On Wednesday, King Harald attended a seminar on renewable fuels and energy at the Hotel Pestana Carlton Place in Lisbon where air and wind energy once again topped the agenda, Norway being interested in learning and cooperating with Portugal due to Portugal’s wide experience in that area.

Norway, in 1905, was one of the poorest countries in Europe but today is one of the richest countries in the world with an average salary of 4,500 euros per month.

The discovery of oil in the North Sea off Norway has been the driving force behind that wealth for a country which has a small population of only 4.5 million inhabitants.

However, despite generous pension and social security allowances and one of the best health services in the world, taxation is high in Norway and the cost of living doesn’t come cheap with a coffee costing around three euros in Oslo.

Today, Norway, which became independent from Sweden in 1905, is the fifth largest oil producer in the world and the third largest exporter of black gold.

Seventeen per cent of Europe’s natural gas comes from Norway yet 99 per cent of its electrical energy is hydroelectric not fossil fuel driven.

Another issue likely to be discussed is Norway’s future membership of the European Union following various ‘No’ referendums in 1972 and 1994.

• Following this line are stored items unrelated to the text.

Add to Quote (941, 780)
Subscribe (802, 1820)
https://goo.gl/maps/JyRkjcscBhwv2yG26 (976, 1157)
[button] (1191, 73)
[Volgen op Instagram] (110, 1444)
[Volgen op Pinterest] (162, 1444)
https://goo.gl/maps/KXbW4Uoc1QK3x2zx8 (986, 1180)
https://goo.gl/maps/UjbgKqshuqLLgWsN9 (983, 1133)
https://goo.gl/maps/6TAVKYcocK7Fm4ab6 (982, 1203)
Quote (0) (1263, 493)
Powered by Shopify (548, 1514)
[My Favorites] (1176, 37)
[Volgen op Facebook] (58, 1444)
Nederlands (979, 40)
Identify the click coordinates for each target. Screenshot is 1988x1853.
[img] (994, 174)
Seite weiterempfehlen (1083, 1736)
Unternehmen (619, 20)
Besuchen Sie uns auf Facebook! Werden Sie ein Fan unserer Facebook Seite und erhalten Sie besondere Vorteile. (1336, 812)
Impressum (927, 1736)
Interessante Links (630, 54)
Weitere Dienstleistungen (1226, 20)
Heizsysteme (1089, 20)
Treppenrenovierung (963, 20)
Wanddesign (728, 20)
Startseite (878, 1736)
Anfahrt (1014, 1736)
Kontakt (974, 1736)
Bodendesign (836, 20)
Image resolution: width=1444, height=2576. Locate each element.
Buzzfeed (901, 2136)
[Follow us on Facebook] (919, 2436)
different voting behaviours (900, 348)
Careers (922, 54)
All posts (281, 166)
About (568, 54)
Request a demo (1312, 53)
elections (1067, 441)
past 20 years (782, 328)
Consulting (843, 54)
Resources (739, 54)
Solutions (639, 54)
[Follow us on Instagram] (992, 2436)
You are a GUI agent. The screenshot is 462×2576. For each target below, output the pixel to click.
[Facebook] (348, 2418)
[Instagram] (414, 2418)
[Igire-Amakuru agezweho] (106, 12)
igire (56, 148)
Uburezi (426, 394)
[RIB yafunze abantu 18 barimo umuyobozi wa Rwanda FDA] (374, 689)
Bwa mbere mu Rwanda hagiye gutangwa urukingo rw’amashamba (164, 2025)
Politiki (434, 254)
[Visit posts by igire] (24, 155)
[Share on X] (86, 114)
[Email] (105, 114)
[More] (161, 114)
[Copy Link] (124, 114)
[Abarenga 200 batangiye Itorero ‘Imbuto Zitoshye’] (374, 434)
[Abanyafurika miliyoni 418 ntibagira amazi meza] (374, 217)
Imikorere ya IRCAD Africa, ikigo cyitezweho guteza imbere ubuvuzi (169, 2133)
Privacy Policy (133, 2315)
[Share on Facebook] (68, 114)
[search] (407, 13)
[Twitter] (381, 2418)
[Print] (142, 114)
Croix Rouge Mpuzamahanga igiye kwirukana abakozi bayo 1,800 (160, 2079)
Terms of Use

Opinions continue to be divided in Norway on the issue despite her having signed an accord to be a member of the European Economic Area and a Schengen member state.

The Minister of Norwegian Commerce and Industry, Dag Terje Andersen said that joining the European Union would cost the country dear in terms of subsidies to poorer countries as well as benefiting the country in terms of trade.